The graphical output is a dynamic interface that can be customized. It allows the user to display a graphical repository line for comparison among different predictions, to highlight zones of interest, to retrieve sequence boundaries for each prediction and to extract parts of sequences corresponding to a prediction or a highlighted area. The main menu of the graphical output gives access to several functions, such as focus in and out, display/hide the left description labels or the results of any of the predictors, select the highlight color, and display/hide the comment panel. This latter allows insertion of a text/comment in the rich text format (rtf). This main menu also contains options for printing the graphic output, for saving it either as a png image or as an XLM-based file format specific to MeDor (.med). The «Load» function from the input window menu of MeDor allows the user to load a file in the ".med" format. The whole MeDor functionalities are described in the associated help file.


MeDor is not intended to provide a consensus of disorder prediction. Rather, it is conceived to provide a global overview of various predictions relying on different philosophies, and to speed up the disorder prediction step by itself. In addition to the fast identification of regions of disorder, MeDor can also be used to infer information on secondary structure elements and on the possible occurrence of transmembrane regions and signal peptides. Future developments of MeDor may involve generation of a consensus of disorder prediction, which is expected to further accelerate the process of deciphering the modular organization of proteins. Finally, as MeDor outputs can be saved, commented and modified further on, this offers a dynamic support for the analysis of protein sequences that is expected to be very useful in the context of collaborative projects involving several partners. As such, MeDor will facilitate the definition of domain boundaries amenable to structural and functional studies within proteins targeted by structural genomics consortia, such as VIZIER webcite.

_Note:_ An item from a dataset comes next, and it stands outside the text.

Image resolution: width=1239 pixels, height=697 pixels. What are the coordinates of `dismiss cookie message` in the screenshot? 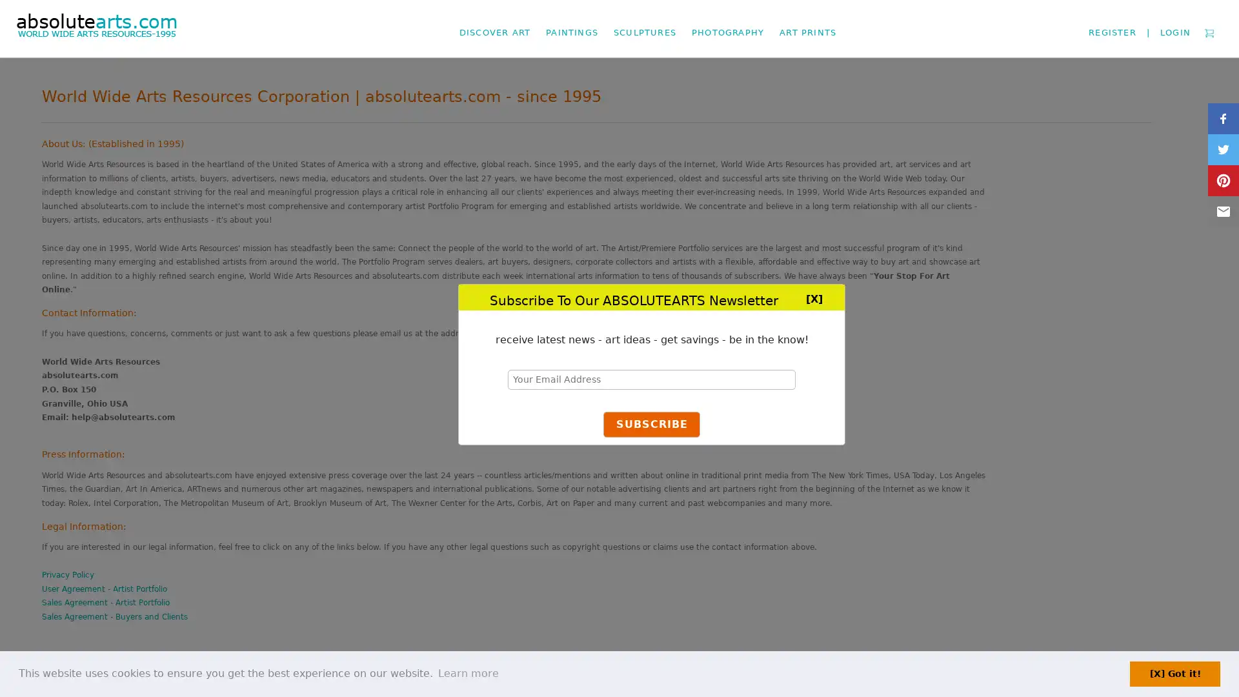 It's located at (1175, 673).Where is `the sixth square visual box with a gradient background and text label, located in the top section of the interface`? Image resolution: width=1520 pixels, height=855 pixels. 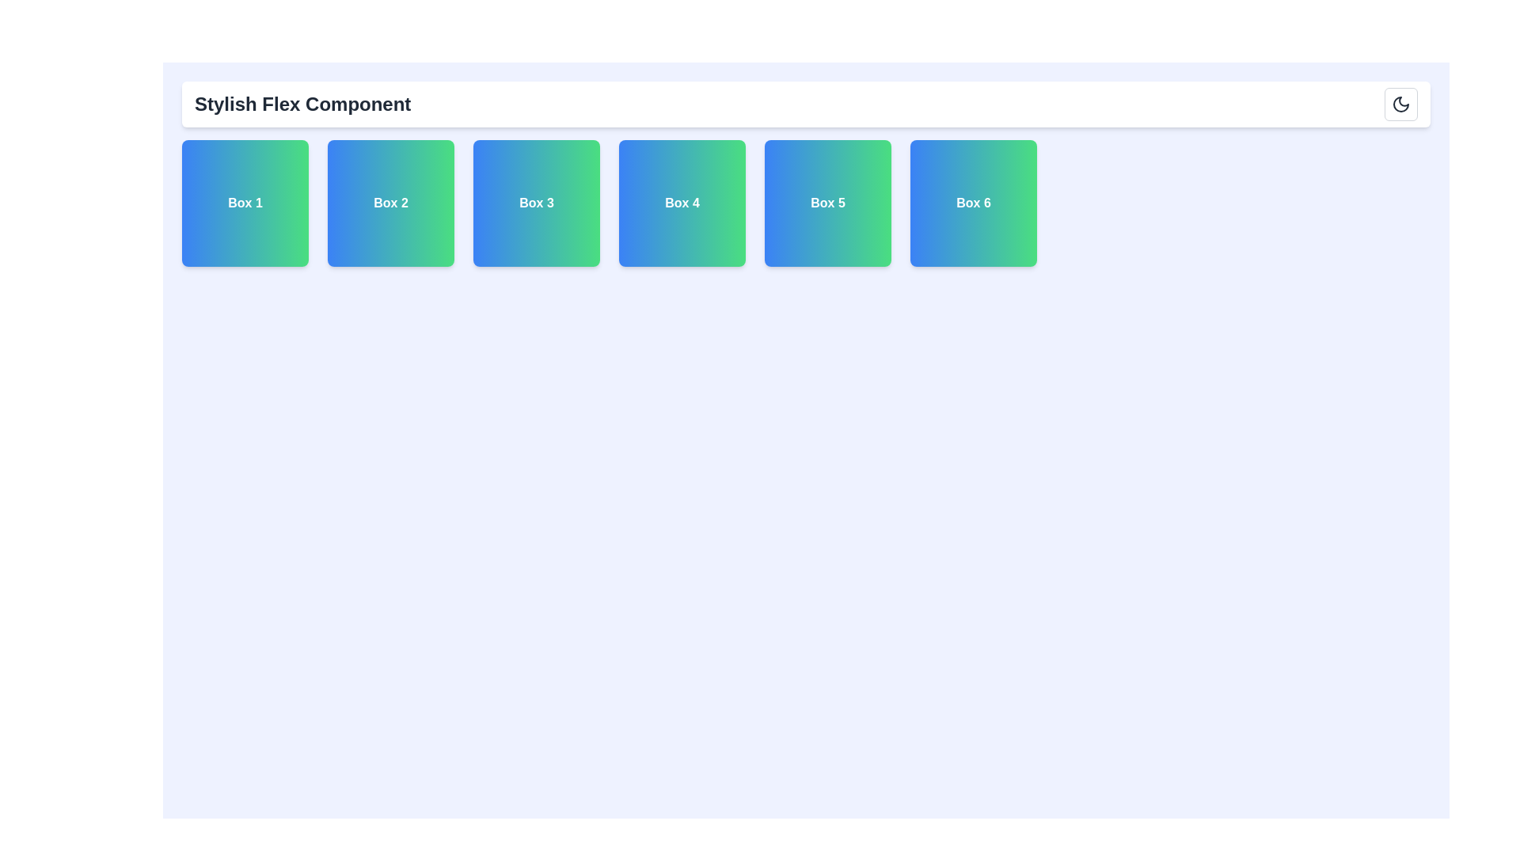 the sixth square visual box with a gradient background and text label, located in the top section of the interface is located at coordinates (972, 203).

Availability and requirements

Project name: MeDor

MeDor home page: webcite

Operating systems: Platform independent

Programming language: Java

Other requirements: Java 1.5.0 or higher and a web connection

License: This program uses predictions incoming from public web-servers and is provided freely and "as it is" without any warranty of any kind, either expressed or implied.

Any restrictions to use by non-academics: none.

Competing interests

The authors declare that they have no competing interests.

Authors' contributions

PL has designed, developed and implemented the MeDor program and participated to writing the manuscript and the program description material. BC provided advice and funding. SL had the original idea of developing a disorder metaserver and she wrote the manuscript and the description file.


This work was supported by the EU VIZIER program (CT 2004-511960) and by the ANR (ANR-05-MIIM-035-02). We gratefully acknowledge the people who provided precious advice on manuscript submission.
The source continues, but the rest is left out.